As reported by NPR's blog The Two-Way this morning, Obama remarked:
The first step we're taking sets new efficiency standards on fluorescent and incandescent lighting. Now I know light bulbs may not seem sexy, but this simple action holds enormous promise because 7 percent of all the energy consumed in America is used to light our homes and our businesses. Between 2012 and 2042, these new standards will save consumers up to $4 billion a year, conserve enough electricity to power every home in America for 10 months, reduce emissions equal to the amount produced by 166 million cars each year, and eliminate the need for as many as 14 coal-fired power plants.
Like the water rationing happening here in Southern California, we see mandatory energy efficiency a very likelyhood on a national scale coinciding with the public's desire to wean the US's dependence upon foreign oil (whether actual or perceived, since neighbors Canada and Mexico provide a large amount of our imported crude).
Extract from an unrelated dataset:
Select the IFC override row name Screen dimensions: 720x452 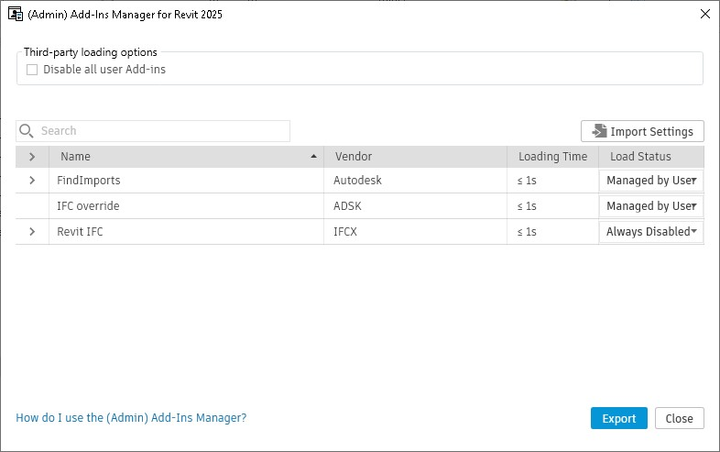pos(89,206)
The question is whether the public will willingly accept a required change to energy-efficient light bulbs, since there's still open debate about the perceived light quality of CFL bulbs and the affordability of LED lighting. For now, in our own household, our interior lighting is a hybrid of CFL with standard incandescent bulbs, which provide the warmth of light we're used to, so an all-or-nothing solutions isn't yet needed. We always tell friends, "just begin with replacing with one bulb and take it from there". No Nobel laureate needed.